How statistically significant are the results reported in Table 4? The 14,115 test instances were spread across 354 raters and 100 questions. We use the rstanarm R package (Goodrich et al., 2020) to fit a generalized linear mixed model (GLMM) that estimates the log-odds of rater accuracy on the basis of fixed effects (instance correctness and explanation type), while controlling for random effects of rater and question. (See Gelman and Hill (2006) for further discussion of GLMMs.) Ultimately we are interested in the magnitude and statistical properties of the model under the various test settings.
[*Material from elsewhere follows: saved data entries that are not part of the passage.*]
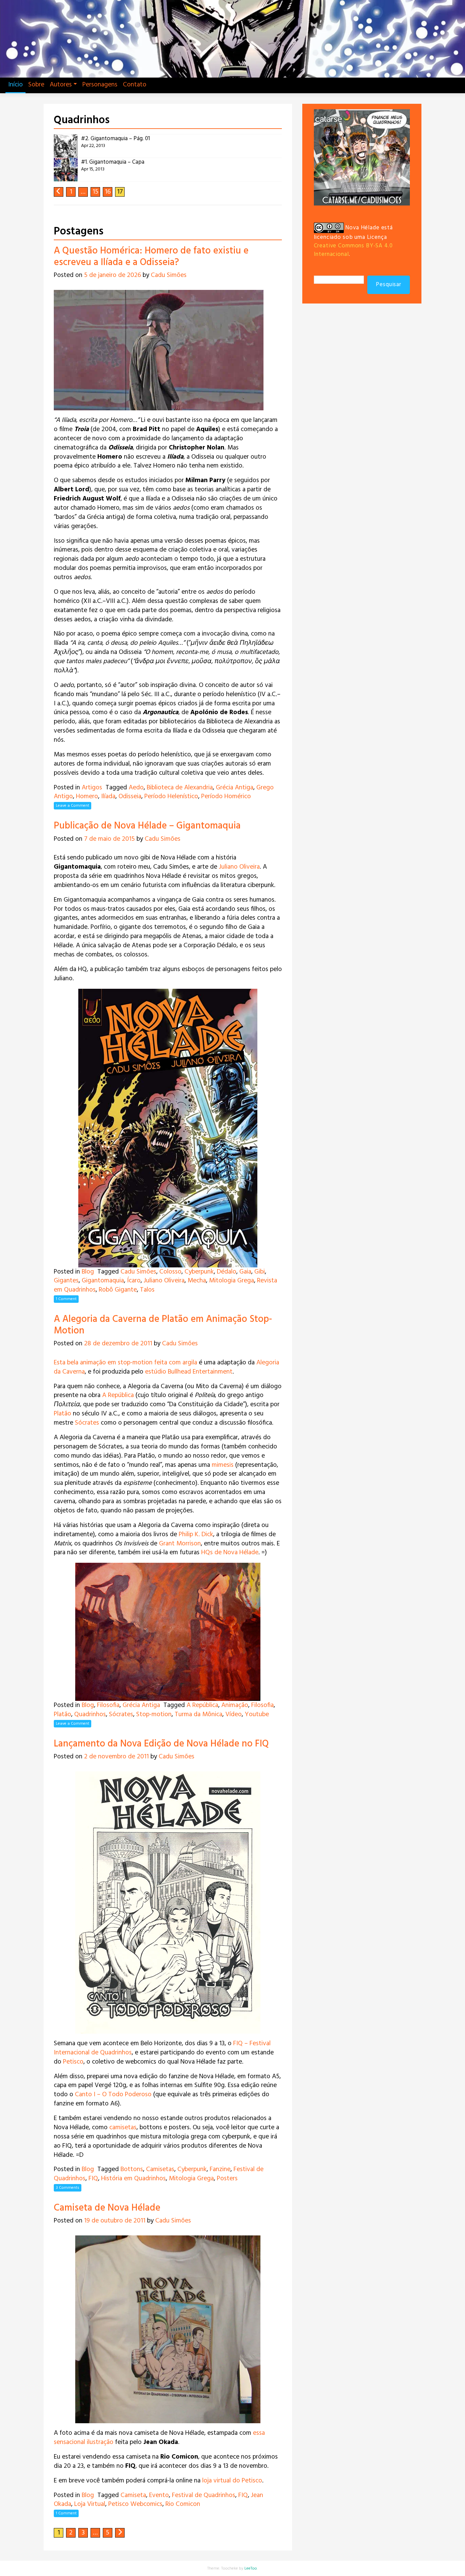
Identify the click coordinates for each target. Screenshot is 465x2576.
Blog (88, 1272)
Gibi (259, 1272)
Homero (87, 796)
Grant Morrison (180, 1544)
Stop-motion (154, 1714)
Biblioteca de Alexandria (180, 788)
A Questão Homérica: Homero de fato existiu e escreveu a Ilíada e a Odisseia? (151, 256)
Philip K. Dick (196, 1534)
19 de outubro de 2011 (114, 2221)
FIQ (93, 2178)
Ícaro (134, 1281)
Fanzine (220, 2169)
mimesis (223, 1465)
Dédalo (226, 1272)
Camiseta (133, 2495)
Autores (61, 85)
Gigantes (66, 1281)
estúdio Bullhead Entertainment (189, 1372)
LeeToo (250, 2568)
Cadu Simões (169, 275)
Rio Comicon (182, 2504)
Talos (147, 1290)
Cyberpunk (199, 1272)
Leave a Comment (72, 805)
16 (108, 192)
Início (15, 85)
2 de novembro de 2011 (116, 1757)
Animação (234, 1705)
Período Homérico (226, 796)
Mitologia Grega (231, 1281)
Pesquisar (388, 284)
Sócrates (87, 1423)
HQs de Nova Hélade (229, 1552)
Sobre (36, 85)
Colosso (170, 1272)
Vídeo (233, 1714)
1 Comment (66, 1299)
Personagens (99, 85)
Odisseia (129, 796)
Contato (134, 85)
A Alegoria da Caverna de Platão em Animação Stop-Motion (163, 1325)
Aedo (136, 788)
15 (95, 192)
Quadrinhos (90, 1714)
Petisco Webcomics (135, 2504)
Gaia (245, 1272)
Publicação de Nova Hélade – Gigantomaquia (147, 826)
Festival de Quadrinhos (203, 2495)
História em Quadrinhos (133, 2178)
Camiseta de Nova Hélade (107, 2208)
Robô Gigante (118, 1290)
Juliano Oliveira (239, 867)
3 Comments (67, 2187)
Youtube (257, 1714)
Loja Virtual (89, 2504)
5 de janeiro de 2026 (112, 275)
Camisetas (160, 2169)
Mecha (197, 1281)
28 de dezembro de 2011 (118, 1344)
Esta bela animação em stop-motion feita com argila (125, 1363)
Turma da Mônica (198, 1714)
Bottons (132, 2169)
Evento (159, 2495)
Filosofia (108, 1705)
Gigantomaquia (103, 1281)
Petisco (73, 2062)
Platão (62, 1414)
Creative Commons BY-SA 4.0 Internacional (353, 250)
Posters (227, 2178)
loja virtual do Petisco (232, 2481)
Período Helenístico (171, 796)
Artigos (92, 788)
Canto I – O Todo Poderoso (113, 2094)
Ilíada (108, 796)
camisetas (123, 2127)
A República (118, 1395)
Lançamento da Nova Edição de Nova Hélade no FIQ (161, 1744)
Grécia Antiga (234, 788)
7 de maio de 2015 (109, 839)
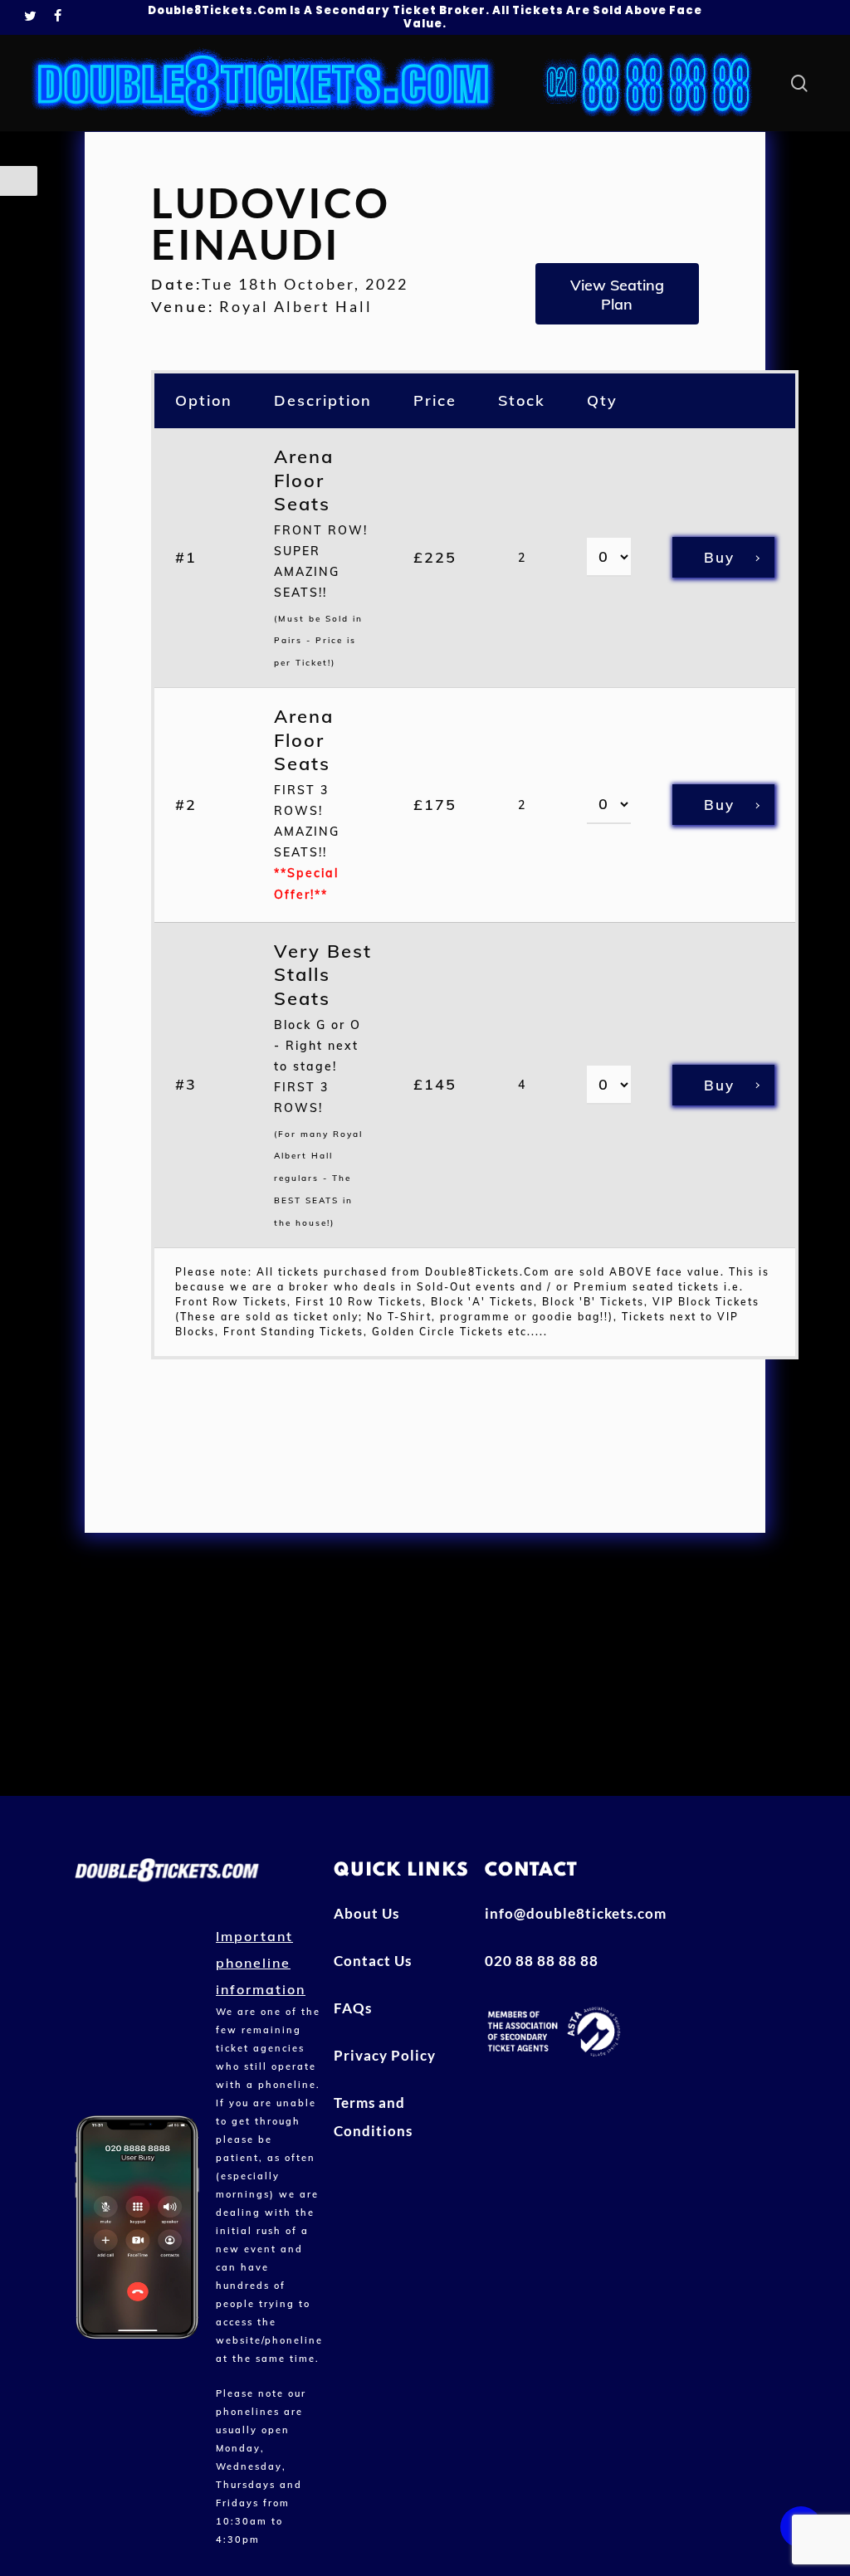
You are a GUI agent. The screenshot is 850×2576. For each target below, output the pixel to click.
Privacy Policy (385, 2055)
Table 5 shows the fixed effect coefficient and standard deviations for each setting. The presence of QED explanations in the Incorrect setting increased the log-odds of rater accuracy by 0.25, with a posterior predictive p-value of 0.015 that this effect is greater than zero. The comparable effect for Sentence explanations was 0.15, with a posterior predictive p-value of 0.08. The rater and question random effects had standard deviations of 0.63 and 0.90 respectively, reflecting again the high variance of questions shown in Figure 6.

Table 5:

Generalized linear mixed model fixed effect coefficients, showing mean and standard deviation of 10k MCMC samples. The Intercept corresponds to the Incorrect+None setting.

ParameterCoefficient (SD)
(Intercept) −0.31 (0.15)
+ Incorrect+Sentence 0.15 (0.11)
+ Incorrect+QED 0.25 (0.11)
+ Correct+None 2.94 (0.21)
+ Correct+Sentence 3.04 (0.13)
+ Correct+QED 2.69 (0.13)
ParameterCoefficient (SD)
(Intercept) −0.31 (0.15)
+ Incorrect+Sentence 0.15 (0.11)
+ Incorrect+QED 0.25 (0.11)
+ Correct+None 2.94 (0.21)
+ Correct+Sentence 3.04 (0.13)
+ Correct+QED 2.69 (0.13)

As we saw earlier, the effects of explanations in the Correct setting was reversed: The Sentence explanations caused a small, statistically insignificant increase in log-odds, while QED explanations caused a statistically significant drop in log-odds.

### 6.1 QED versus other Explanation Types

QED exists in between relatively unstructured explanation forms on the one hand, such as attention distributions (Wiegreffe and Pinter, 2019; Jain and Wallace, 2019; Mohankumar et al., 2020) or sequential outputs (Camburu et al., 2018, 2020; Narang et al., 2020; Kumar and Talukdar, 2020) and more elaborate, discrete semantic representations that can in theory be applied to explainable QA (Abzianidze et al., 2017; Wolfson et al., 2020).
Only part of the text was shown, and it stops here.